* _ASSIGNMENT_
From the line that contains "Task: Click the 12 (100) cell value" down to the last line of the entries, repeat every line exactly. Do not carry over the pictures.
== Segment start ==
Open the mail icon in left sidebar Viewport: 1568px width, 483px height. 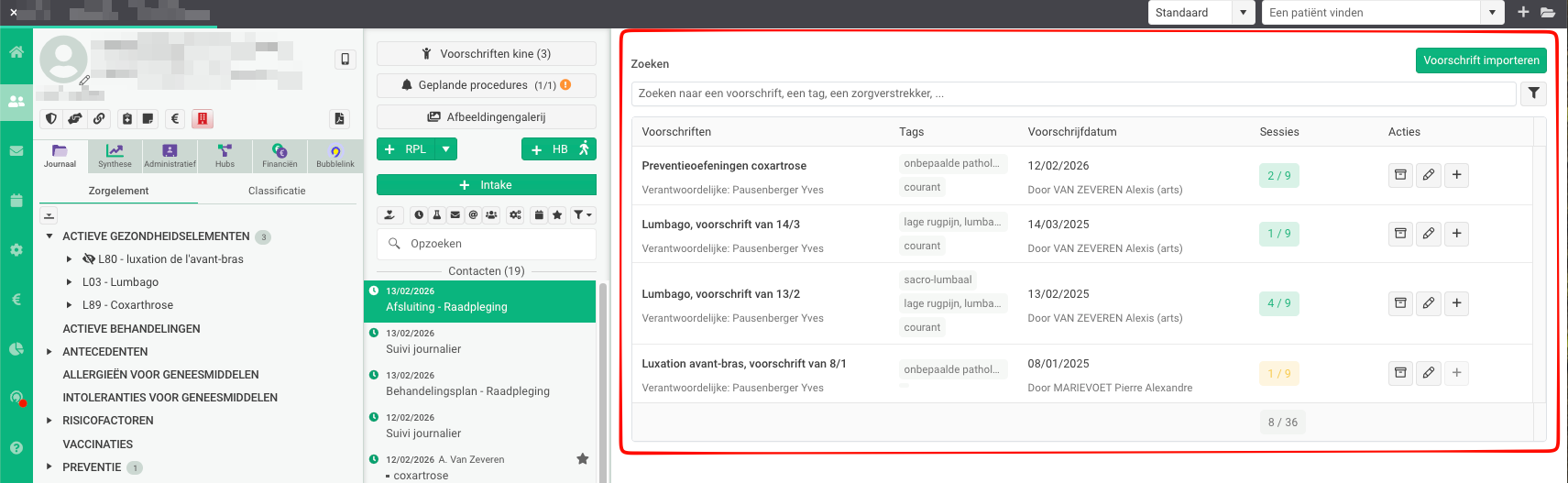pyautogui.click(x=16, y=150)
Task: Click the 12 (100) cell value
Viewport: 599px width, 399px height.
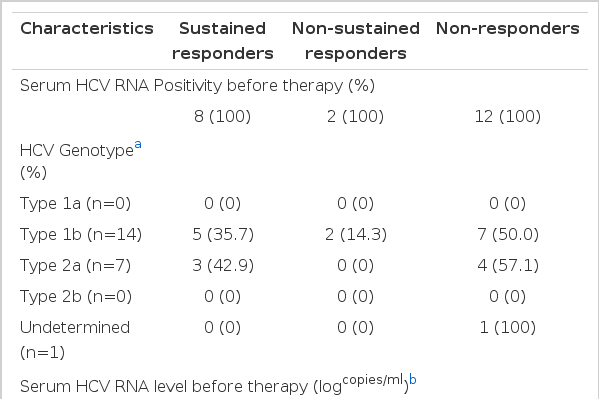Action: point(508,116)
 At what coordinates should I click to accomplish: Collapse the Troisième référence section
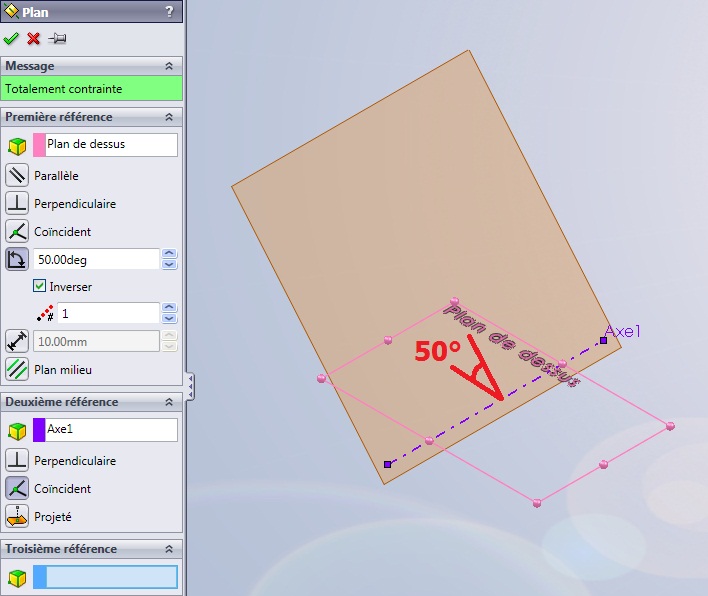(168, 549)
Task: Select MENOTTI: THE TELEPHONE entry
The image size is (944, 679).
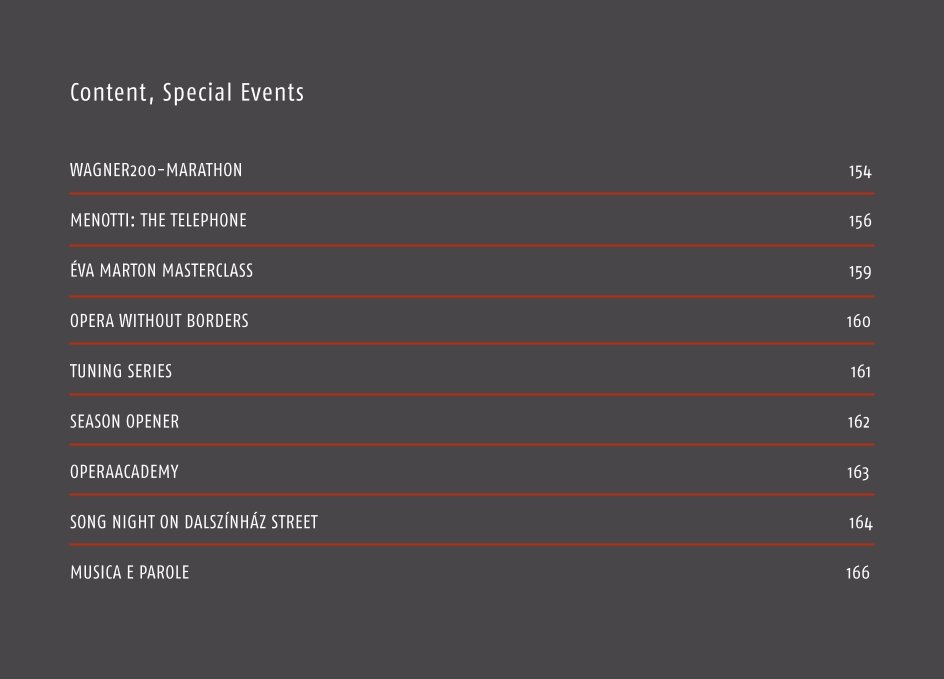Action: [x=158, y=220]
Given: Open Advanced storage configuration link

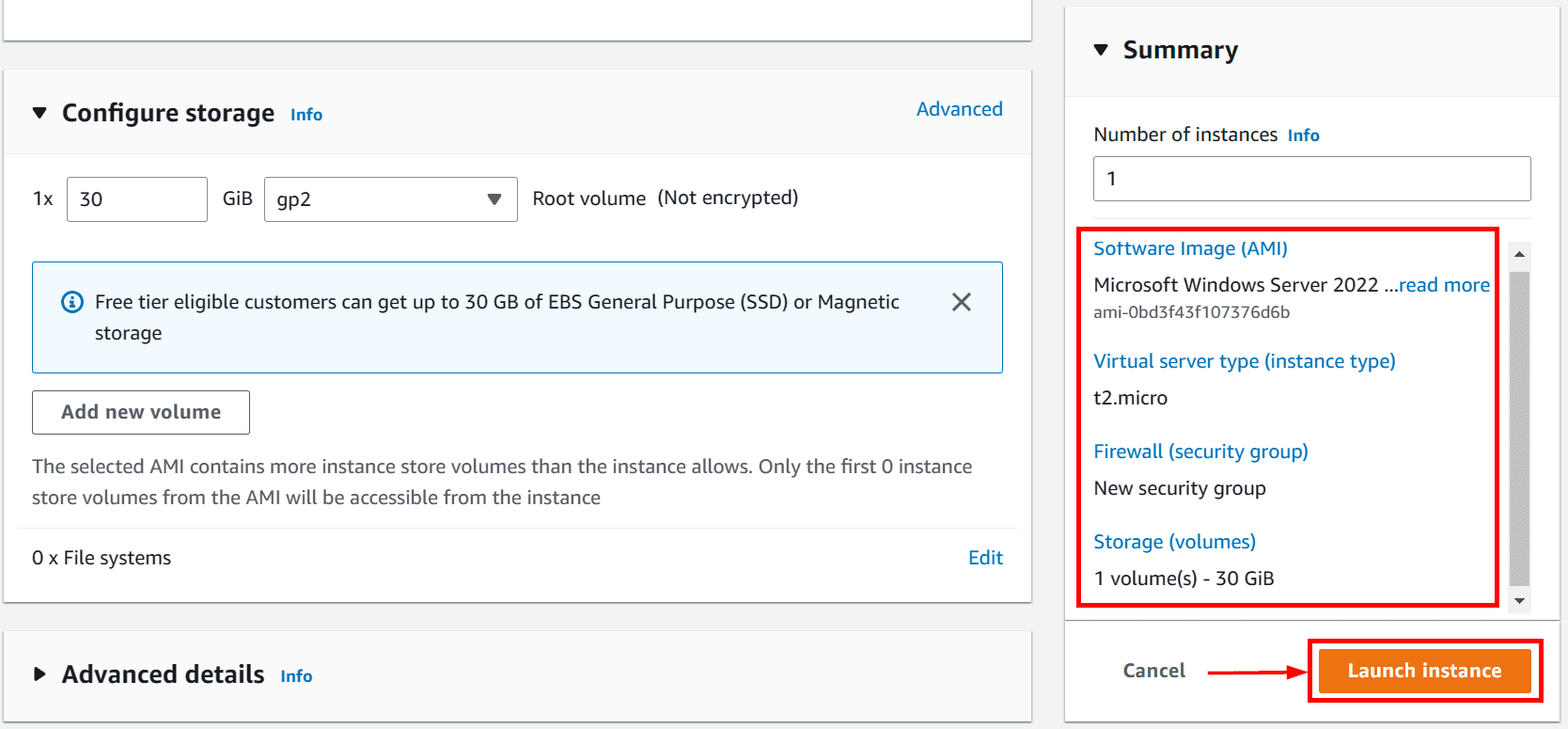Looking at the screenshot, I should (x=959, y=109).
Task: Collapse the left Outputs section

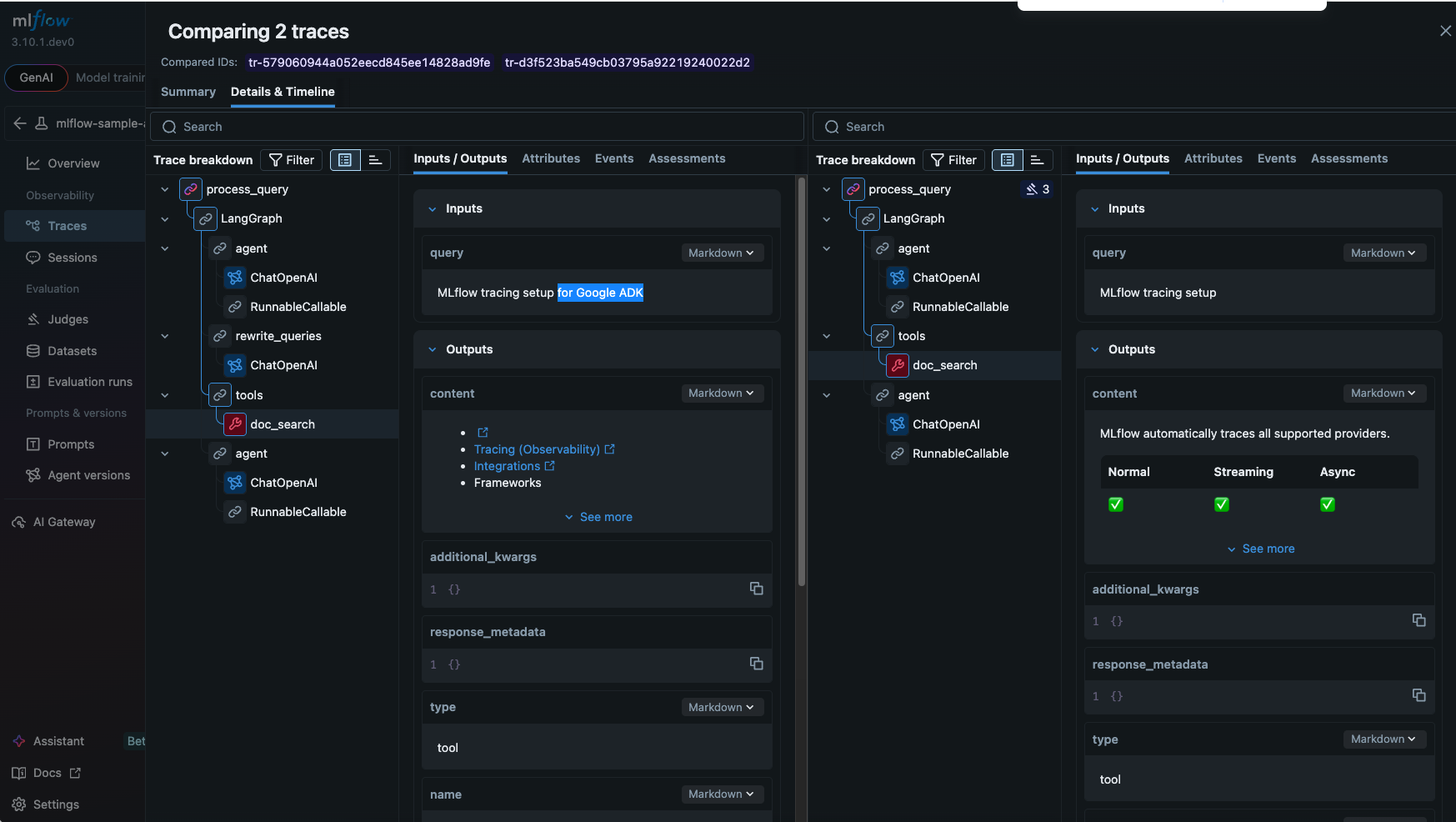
== Segment end ==
* _WRITTEN ANSWER_
Task: Click the 12 (100) cell value
Viewport: 599px width, 399px height.
Action: point(508,116)
 At what coordinates should I click to accomplish: Collapse the Troisième référence section
(168, 549)
Task: Select MENOTTI: THE TELEPHONE entry
The image size is (944, 679).
Action: [x=158, y=220]
Given: Open Advanced storage configuration link

Looking at the screenshot, I should (x=959, y=109).
Task: Collapse the left Outputs section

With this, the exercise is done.